En la actualidad, aunque de vez en cuando sigue pasándome, siempre es en menor intensidad y no me afecta tanto. A veces, incluso, ni siquiera se me despierta esa empatía. Por ejemplo, si lo del libro y mi compañera hubiera pasado en esta época, hubiera sido capaz de dejarlo allí porque más que en el libro, pensaría racionalmente que, si le pasaba algo, la que se tendría que responsabilizar de todo sería ella. Podría sentirme mal por dejar ahí el libro, pero no lo recogería, me aguantaría las ganas. Aunque, sinceramente, tampoco descarto que le diera vueltas hasta saber que está a salvo y que todo salió bien con él.

Algo que a priori puede parecer entrañable, en realidad es un poco sufrido, porque ese tipo de empatía no se me despierta en momentos alegres. Cuando escogen a un objeto, no pienso que tal cosa puede sentirse feliz. Sí que a veces, de algo comprado, puedo pensar que por fin tiene dueño y sonreírme un poco. Cuando alguna vez he decidido adquirir algún producto, sí que me ha pasado, pero ya es algo mucho más específico como quizás lo es un peluche. No me pasaría con una mochila, por ejemplo, con la que sí me pasaría lo que comentaba al principio.

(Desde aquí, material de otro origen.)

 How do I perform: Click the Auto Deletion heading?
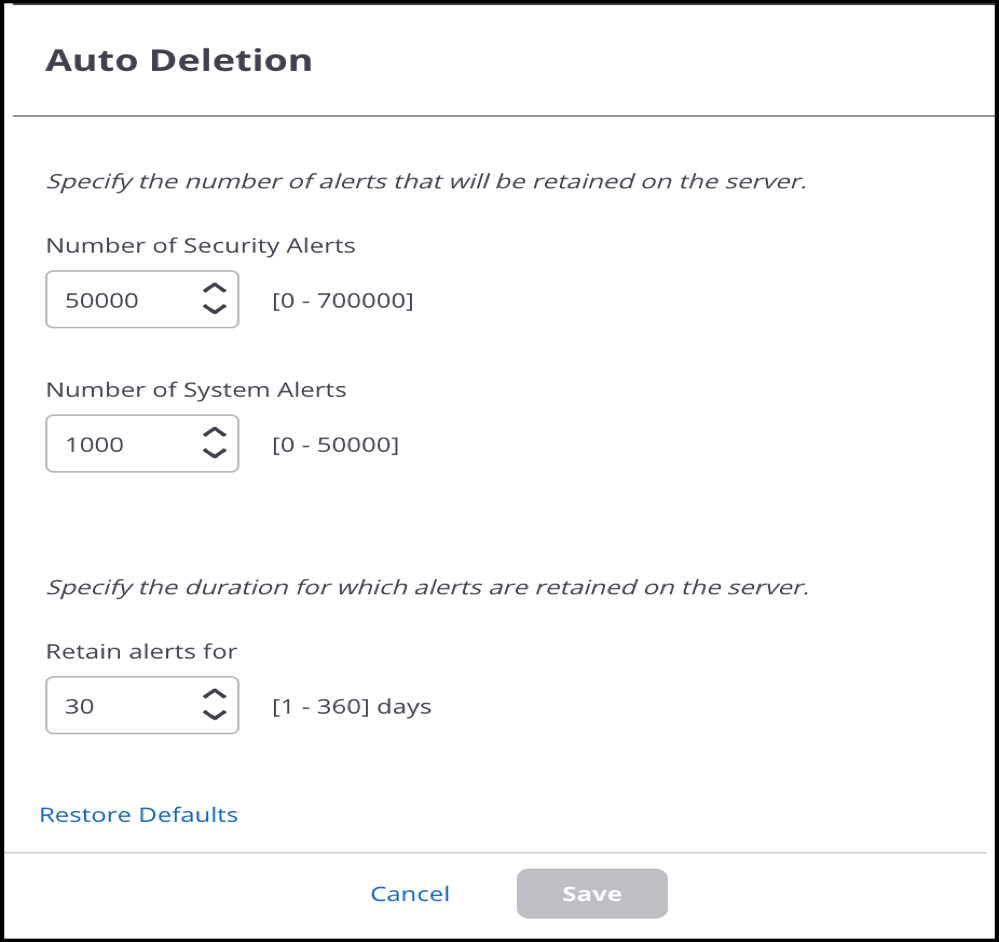179,61
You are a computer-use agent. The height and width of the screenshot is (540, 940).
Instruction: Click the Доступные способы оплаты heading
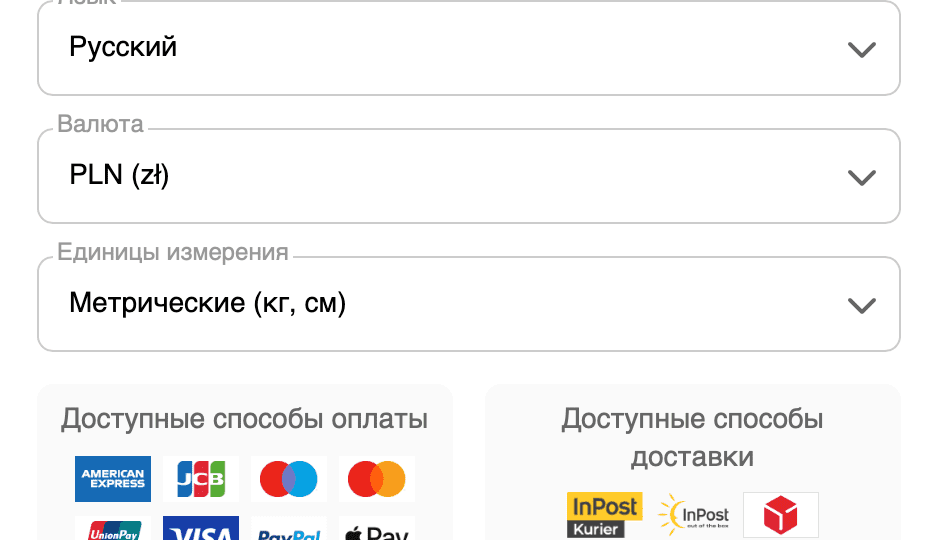click(244, 419)
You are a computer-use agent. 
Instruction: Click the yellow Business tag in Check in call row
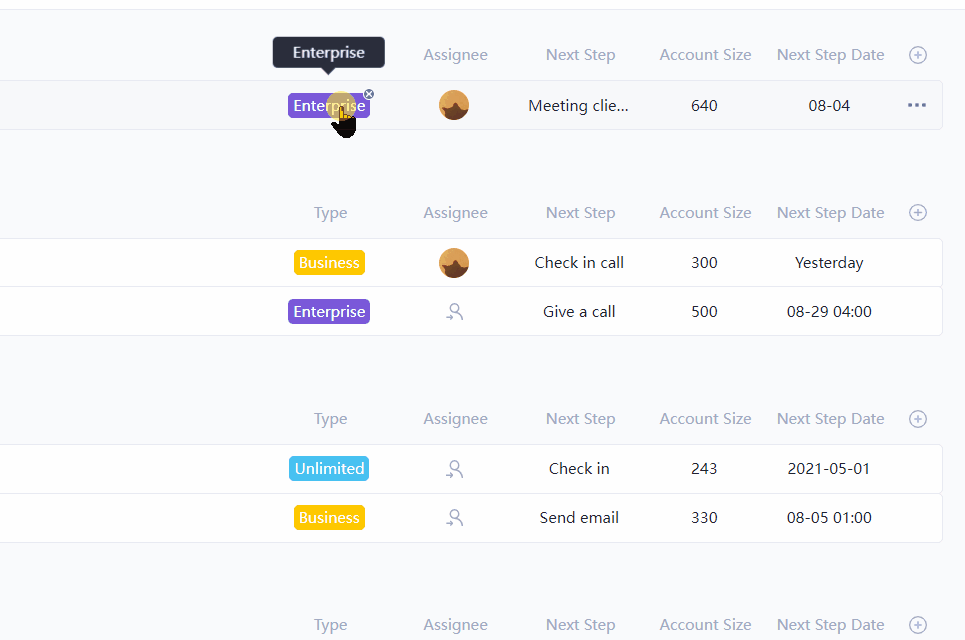coord(329,262)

No deja de parecerme curiosa esta parte de la condición. A veces me alegra ser así, pero a veces lo odio. Tener empatía hacia los objetos quizá me ayuda con esa hiperempatía que tengo hacia las personas. Y, en ese aspecto, me resulta algo positivo. Pero, en lo demás, me doy cuenta de que viviría mucho más tranquila sin sentir los objetos como si fueran seres vivos.

Que me pase esto no significa que no sea consciente de que son objetos inanimados, no son seres vivos, no sienten ni padecen. Por supuesto que lo soy y me doy cuenta de ello, faltaría más. Si no fuera así, sí que tendría un problema. El asunto es que te sientes de esa manera, incluso si sabes que no es real y que no deberías sentirte así. Pero es inevitable. Se podría ligeramente equiparar a una situación empática con alguien que no conoces o con algún personaje de ficción: algo que te resulta muy ajeno que hasta tiene cierto punto de irreal, pero por lo que, aun así, no puedes evitar sentirte triste cuando crees que has tenido algún gesto malo hacia esto o aquello.